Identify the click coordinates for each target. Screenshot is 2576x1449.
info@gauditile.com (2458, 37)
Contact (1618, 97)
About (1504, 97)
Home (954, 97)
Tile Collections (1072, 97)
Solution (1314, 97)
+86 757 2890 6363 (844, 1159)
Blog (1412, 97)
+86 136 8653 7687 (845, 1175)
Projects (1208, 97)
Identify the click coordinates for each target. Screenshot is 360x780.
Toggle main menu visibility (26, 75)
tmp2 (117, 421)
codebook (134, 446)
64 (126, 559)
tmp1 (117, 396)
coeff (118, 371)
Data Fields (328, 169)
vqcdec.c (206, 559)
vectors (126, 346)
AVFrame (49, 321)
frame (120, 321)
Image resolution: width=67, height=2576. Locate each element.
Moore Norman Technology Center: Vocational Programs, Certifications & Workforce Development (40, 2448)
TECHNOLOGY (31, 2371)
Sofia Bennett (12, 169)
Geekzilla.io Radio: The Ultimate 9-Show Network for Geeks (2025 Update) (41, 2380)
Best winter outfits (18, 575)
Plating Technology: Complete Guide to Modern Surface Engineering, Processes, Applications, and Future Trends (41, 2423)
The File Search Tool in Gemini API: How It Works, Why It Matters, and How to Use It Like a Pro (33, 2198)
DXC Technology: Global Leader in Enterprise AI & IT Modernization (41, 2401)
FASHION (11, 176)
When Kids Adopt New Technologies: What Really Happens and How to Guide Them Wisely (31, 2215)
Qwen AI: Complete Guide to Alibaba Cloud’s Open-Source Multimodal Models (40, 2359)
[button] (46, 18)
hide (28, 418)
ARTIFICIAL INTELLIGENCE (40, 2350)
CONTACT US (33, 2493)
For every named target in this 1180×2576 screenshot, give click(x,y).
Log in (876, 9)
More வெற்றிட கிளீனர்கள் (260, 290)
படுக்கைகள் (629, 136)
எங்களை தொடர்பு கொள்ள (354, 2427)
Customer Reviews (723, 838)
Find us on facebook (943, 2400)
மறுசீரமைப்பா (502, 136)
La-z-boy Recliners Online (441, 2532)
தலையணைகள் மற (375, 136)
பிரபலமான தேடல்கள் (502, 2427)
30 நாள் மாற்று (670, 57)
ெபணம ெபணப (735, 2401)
★ ★ ★
◆ **REQUIRED WORK**: Set down exactly the lines of the data above, beginning with the line that has "64 (126, 559)" and ending with the line that has "Moore Norman Technology", and no others.

◆ **RESULT**:
64 (126, 559)
tmp1 (117, 396)
coeff (118, 371)
Data Fields (328, 169)
vqcdec.c (206, 559)
vectors (126, 346)
AVFrame (49, 321)
frame (120, 321)
Image resolution: width=67, height=2576. Locate each element.
Moore Norman Technology Center: Vocational Programs, Certifications & Workforce Development (40, 2448)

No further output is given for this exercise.